A particularly tough piece of the testing-consortium work is coming up: setting cutoff scores for each achievement level of the test. One of the two federally funded assessment consortia, Smarter Balanced, is using the public to help do that.
In addition to the work that will be done by panels of experts, Smarter Balanced is inviting anyone who’s interested—you don’t have to be a teacher or even work in education—to register to participate in the “standard-setting” process. The deadline for registrations is Sept. 19.
Participation will be via computer, and is supposed to take less than three hours over the course of two days in October. Reviewers will choose one grade level, and one subject (English/language arts or math) to work on. When they first log on, they’ll go through a brief training, and they’ll get acquainted with the consortium’s “achievement level descriptors,” which describe what student performance should look like at each of the four levels of the Smarter Balanced test (“thorough,” “adequate,” “partial,” or “minimal” understanding of the content). Then they’ll start reviewing test questions, arranged in order of difficulty.

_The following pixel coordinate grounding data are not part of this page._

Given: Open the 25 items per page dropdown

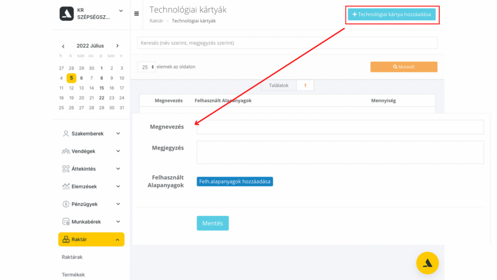Looking at the screenshot, I should pyautogui.click(x=146, y=67).
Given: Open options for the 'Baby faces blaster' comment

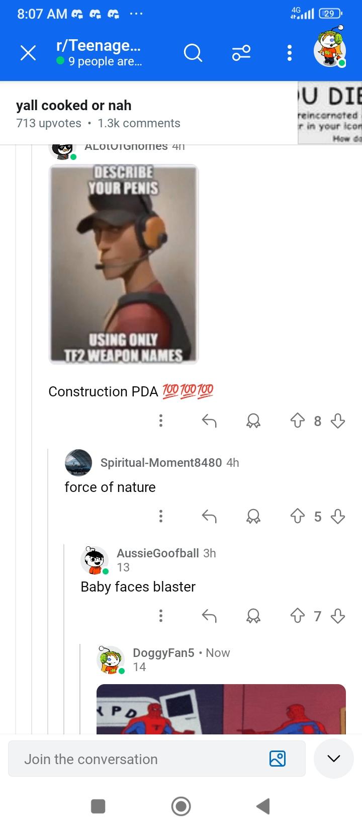Looking at the screenshot, I should 160,616.
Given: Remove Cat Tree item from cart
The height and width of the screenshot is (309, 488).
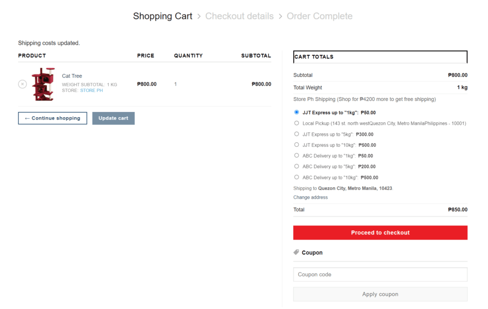Looking at the screenshot, I should pyautogui.click(x=22, y=84).
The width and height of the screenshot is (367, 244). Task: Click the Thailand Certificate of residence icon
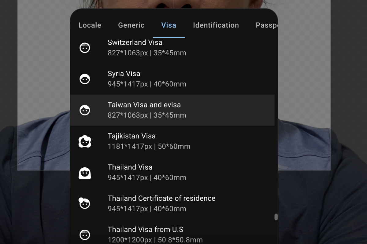pyautogui.click(x=84, y=203)
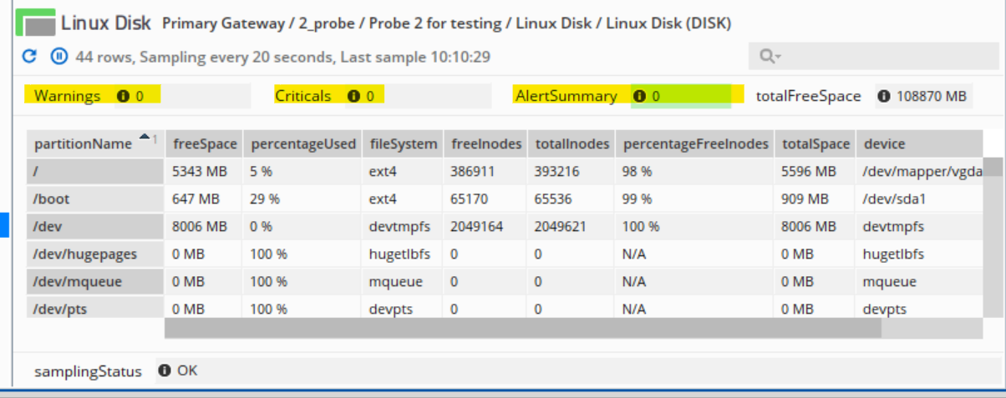Image resolution: width=1006 pixels, height=398 pixels.
Task: Sort by the partitionName column
Action: 84,144
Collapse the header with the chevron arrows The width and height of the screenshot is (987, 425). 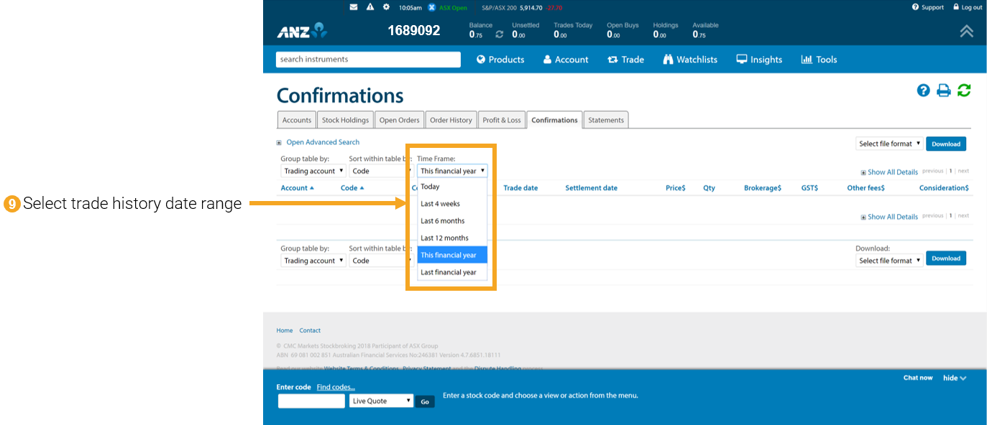(966, 31)
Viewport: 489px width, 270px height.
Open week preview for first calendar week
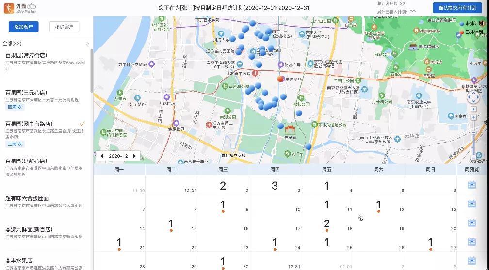click(471, 185)
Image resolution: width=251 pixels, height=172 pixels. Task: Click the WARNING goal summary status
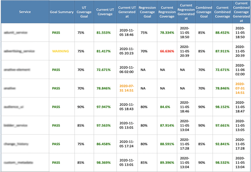click(x=60, y=51)
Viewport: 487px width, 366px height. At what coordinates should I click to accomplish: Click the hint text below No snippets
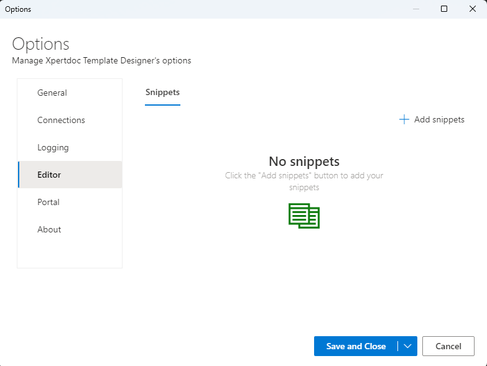[x=304, y=181]
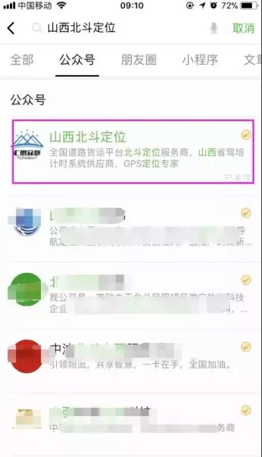Tap verified badge beside 山西北斗定位
Image resolution: width=262 pixels, height=457 pixels.
click(246, 135)
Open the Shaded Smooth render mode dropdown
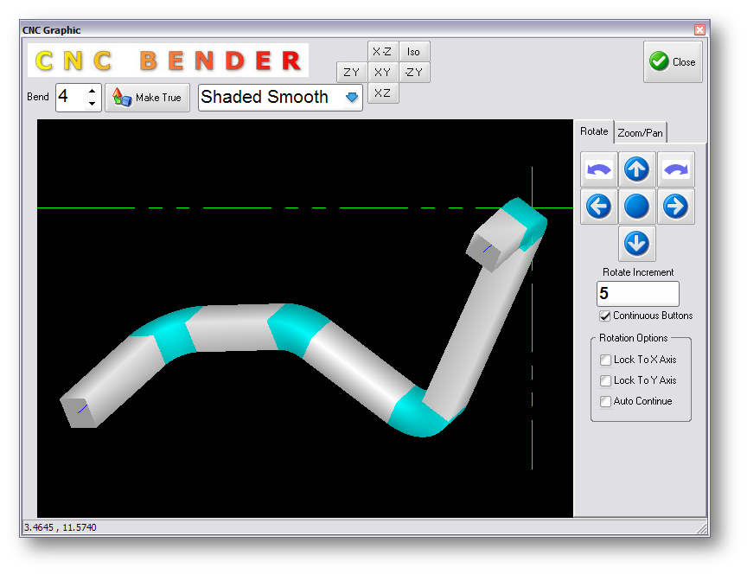747x574 pixels. coord(351,98)

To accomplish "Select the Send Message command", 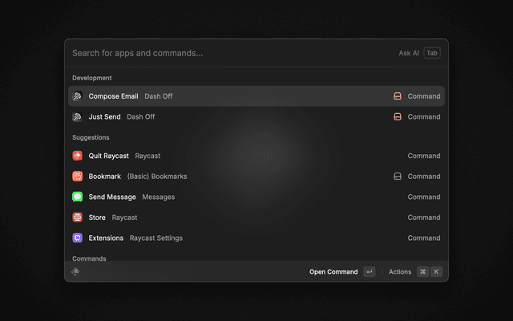I will pos(112,197).
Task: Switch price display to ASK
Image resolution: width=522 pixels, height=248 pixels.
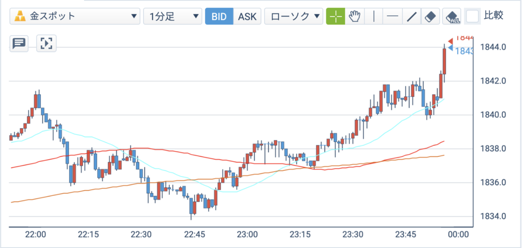Action: click(x=247, y=16)
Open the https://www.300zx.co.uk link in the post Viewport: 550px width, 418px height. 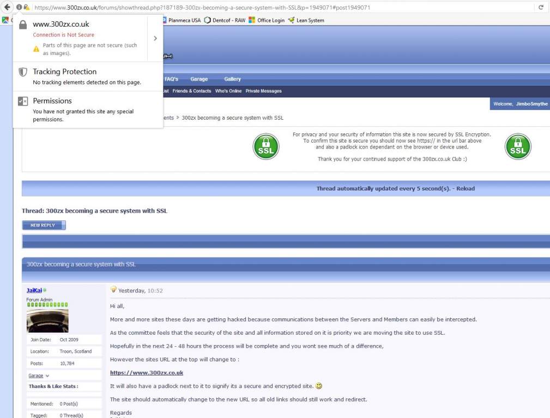click(147, 373)
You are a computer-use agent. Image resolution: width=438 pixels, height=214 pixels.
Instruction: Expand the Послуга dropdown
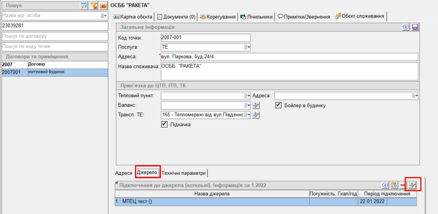[247, 47]
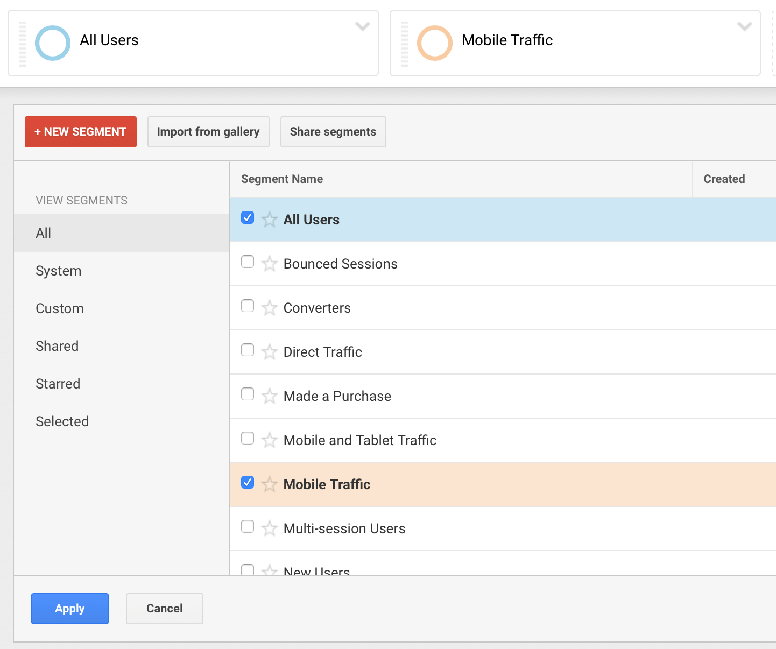
Task: Show only Custom segments
Action: pyautogui.click(x=60, y=308)

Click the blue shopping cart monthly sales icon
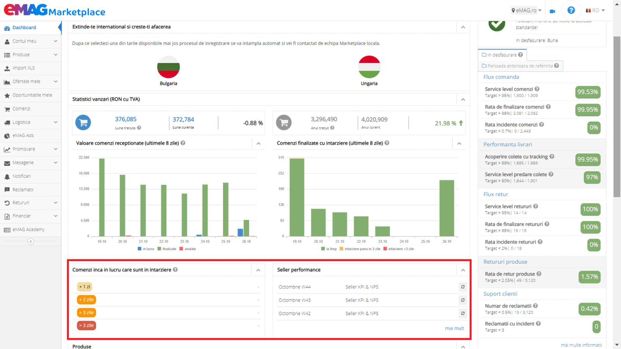[x=83, y=123]
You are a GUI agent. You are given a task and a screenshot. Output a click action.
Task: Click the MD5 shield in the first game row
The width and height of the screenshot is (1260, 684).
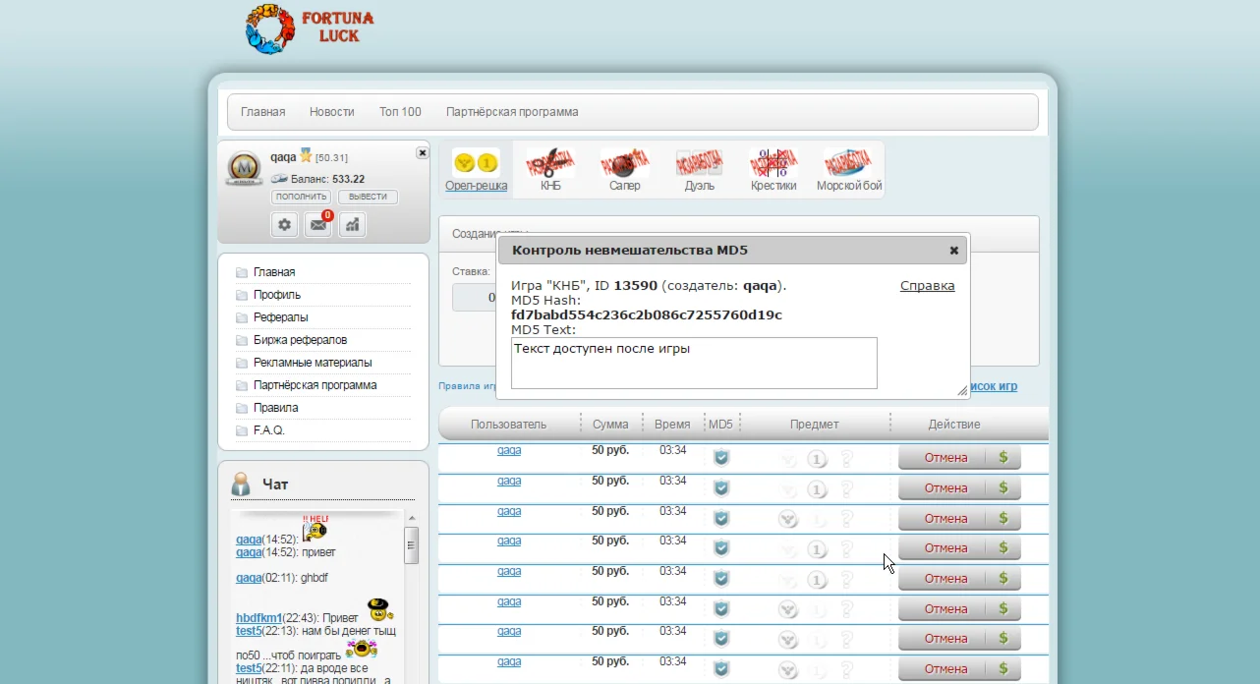(x=721, y=458)
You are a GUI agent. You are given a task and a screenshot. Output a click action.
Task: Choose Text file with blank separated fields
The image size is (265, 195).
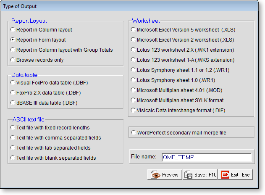[x=13, y=158]
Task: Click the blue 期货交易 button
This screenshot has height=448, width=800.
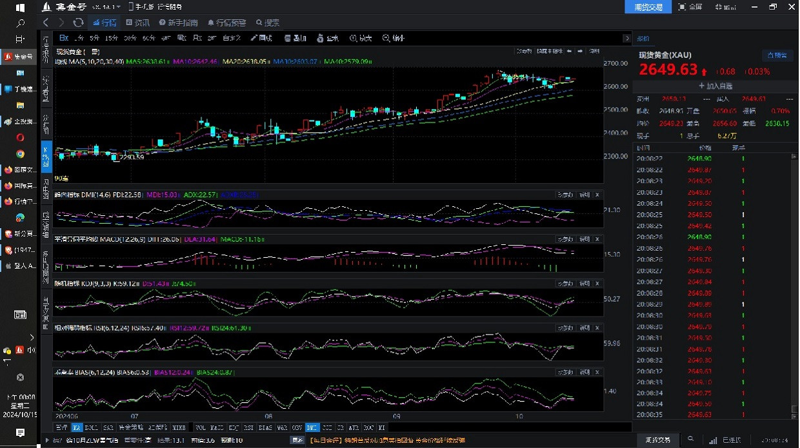Action: (648, 7)
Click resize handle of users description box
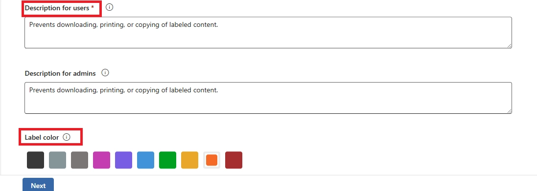Image resolution: width=537 pixels, height=191 pixels. click(509, 45)
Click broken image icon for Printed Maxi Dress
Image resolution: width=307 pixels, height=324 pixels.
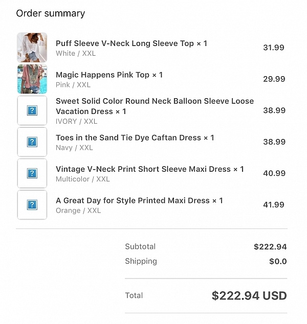(32, 204)
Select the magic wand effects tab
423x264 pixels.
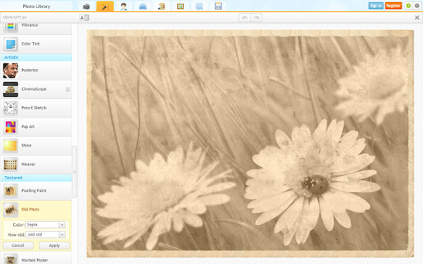(x=104, y=6)
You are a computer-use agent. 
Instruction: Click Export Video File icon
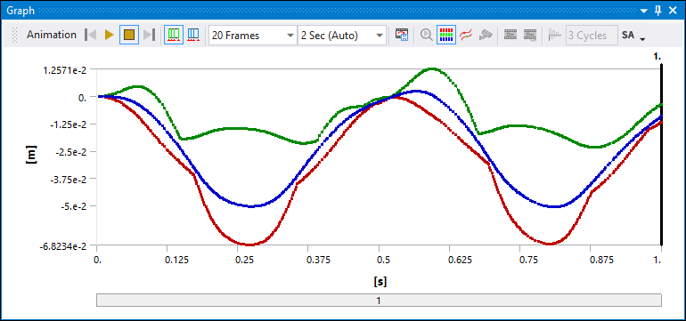402,35
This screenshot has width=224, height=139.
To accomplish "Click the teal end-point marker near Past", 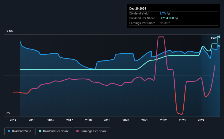I will pyautogui.click(x=219, y=37).
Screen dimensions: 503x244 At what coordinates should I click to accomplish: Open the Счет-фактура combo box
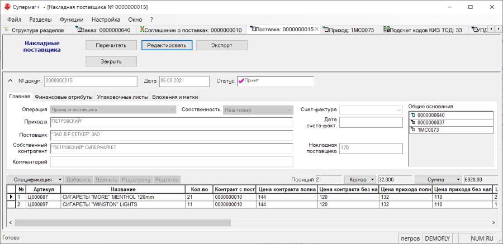tap(371, 110)
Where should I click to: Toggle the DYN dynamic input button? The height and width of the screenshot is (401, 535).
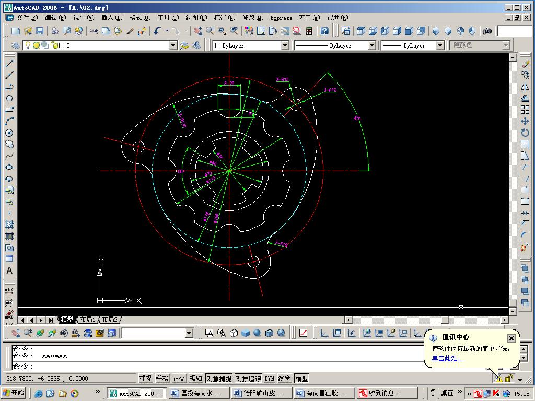(269, 379)
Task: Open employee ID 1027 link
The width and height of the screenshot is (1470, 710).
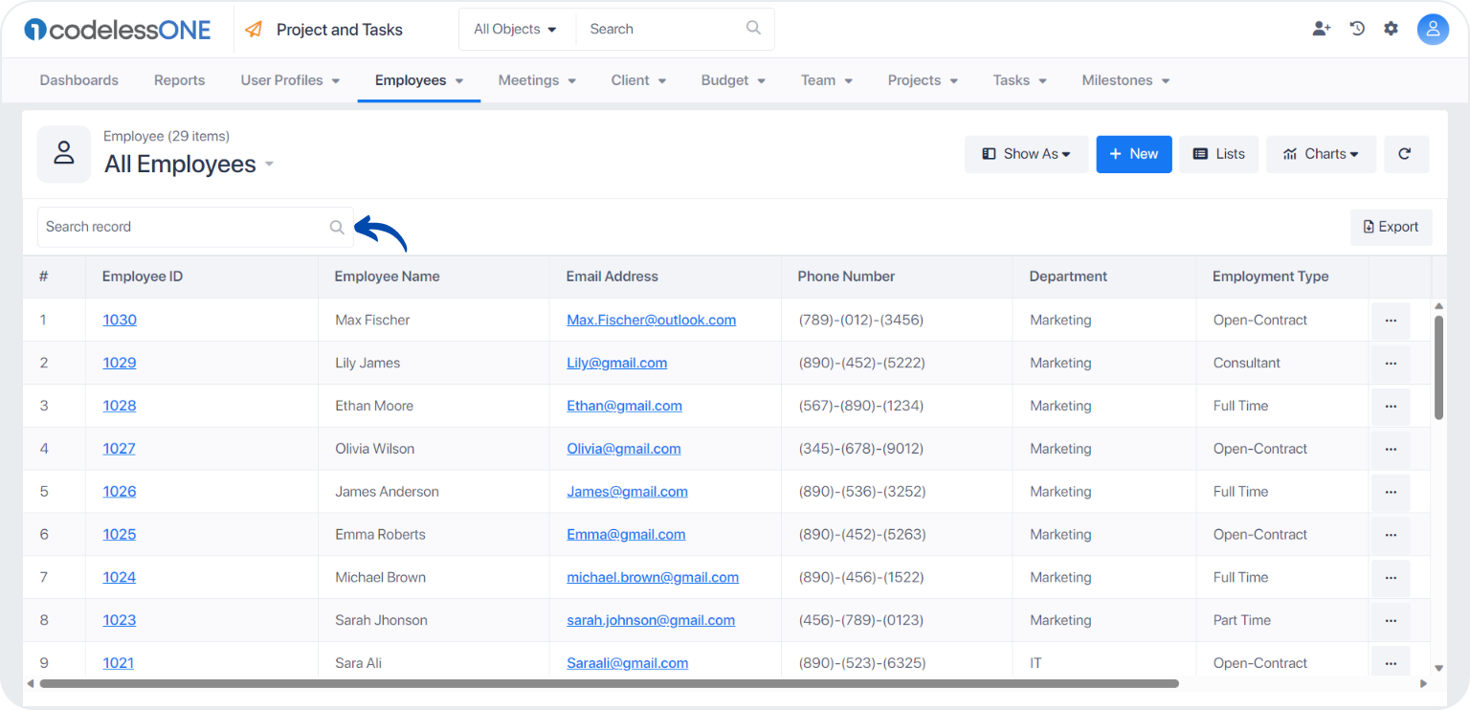Action: 120,449
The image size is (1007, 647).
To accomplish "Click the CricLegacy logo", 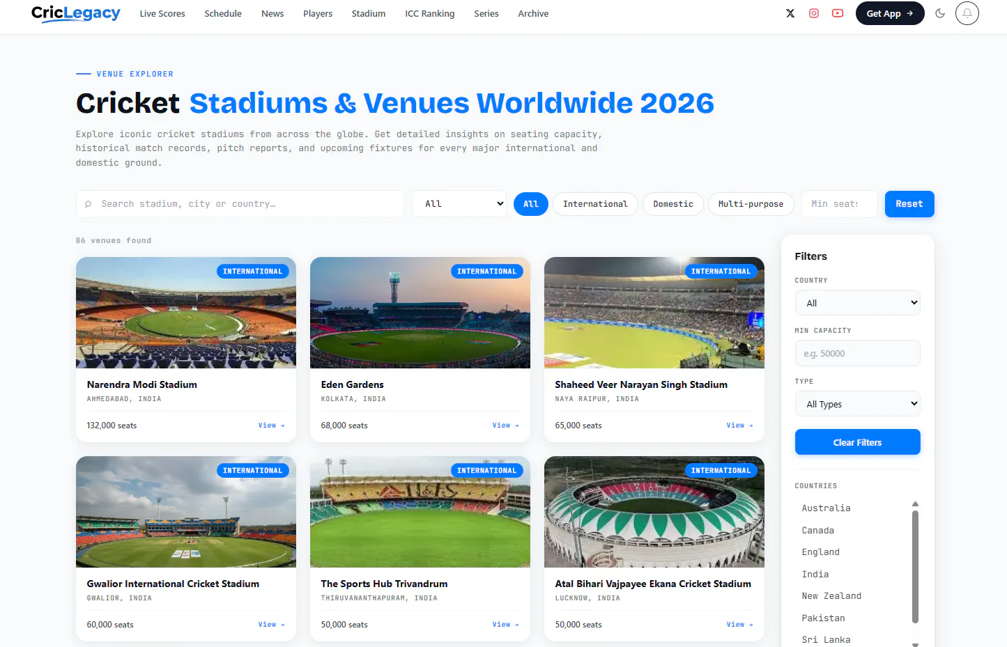I will (76, 13).
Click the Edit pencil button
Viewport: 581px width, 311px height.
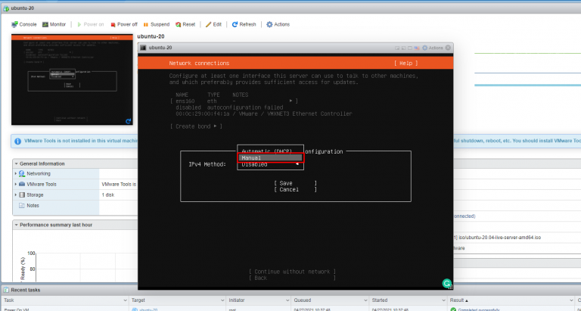click(214, 24)
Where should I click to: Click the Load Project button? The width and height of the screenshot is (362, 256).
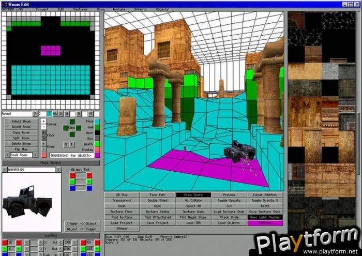click(x=122, y=223)
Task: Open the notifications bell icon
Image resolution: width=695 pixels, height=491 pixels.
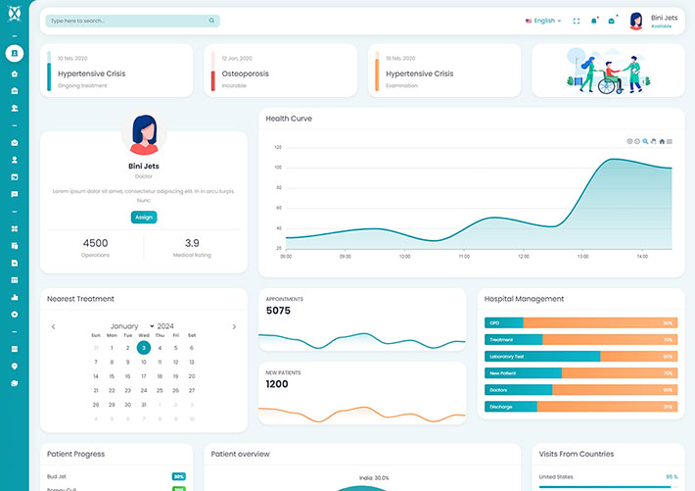Action: [594, 21]
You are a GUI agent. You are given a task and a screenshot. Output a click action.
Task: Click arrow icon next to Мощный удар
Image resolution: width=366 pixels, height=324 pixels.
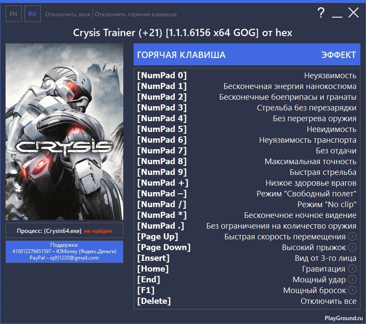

The reviewers will get a mix of item types that will appear on the Smarter Balanced test: some multiple choice, some short answer, and a performance task. The answers will be supplied. In the case of short-answer and performance items, student responses of various levels of rigor will be offered to help reviewers sort out the weaker from the stronger answers.
Reviewers will focus only on one of the four achievement levels—Level 3, which is SBAC’s proficiency level. As they go through the item booklet online, they’ll be trying to figure out which of the items would represent the bottom rung of difficulty for Level 3 and which would represent the upper part of Level 3, according to consortium spokeswoman Jacqueline King. That way, the reviewers collectively begin to establish a range of responses that constitute Level 3, and they start to inform what the lower and upper score cutoffs might be.
The collected feedback from the participants will be considered by the experts who handle the next step of the process. The consortium considers the public input an important way to include the views of teachers and others as it figures out where to set the bar for each achievement level.
Then the next step of the standard-setting process begins: A panel of 500 experts, chosen by Smarter Balanced states, takes over. In mid-October, they will gather in Dallas to begin discussing test items and appropriate cutoff scores for each achievement level. Unlike the public reviewers, the expert panels will mull over upper and lower ranges for all four of the achievement levels. Separate panels will convene by grade level and subject (which is why they need such a big group of people to do it). So, for instance, while one panel discusses appropriate cut scores for 3rd grade English at each of the four levels, another will discuss cut scores for 3rd grade math.
Higher education representatives will have a role in this process, since a crucial part of the standard-setting is establishing a cut score for the 11th grade test that connotes readiness for entry-level, credit-bearing college work. Participants in the face-to-face meeting will also use cut scores from other assessments, such as the ACT, SAT, NAEP, PISA and TIMSS, to inform their work as they decide what reasonable scores would be for each level of the Smarter Balanced test.
As we’ve reported, Smarter Balanced embedded some NAEP and PISA items in its field tests, so it can see how students’ performance on those assessment items compares with their performance on consortium-designed items.
About 60 of the 500 expert panelists will then examine all the recommended cut scores in both subjects to make sure the system makes sense from grade to grade. The recommended cutoff scores will be put before the Smarter Balanced governing states for a vote later in the fall.
The other federally funded assessment consortium has a different timeline for its standard-setting. The Partnership for Assessment of Readiness for College and Careers, better known as PARCC, will not have a crowd-sourced element when it sets cutoff scores for the five achievement levels of its test (“distinguished,” “strong,” “moderate,” “partial,” or “minimal” understanding), according to a consortium spokesman. Its states will set cut scores in the spring of 2015, after the first operational test is given.
Ms. King, of Smarter Balanced, said that the consortium will review its cut scores after the first operational test in 2015, and make any “tweaks” that might be necessary. But since the consortium has student responses from 4.2 million field tests given last spring, it feels confident that it can set cut scores based on that data, she said.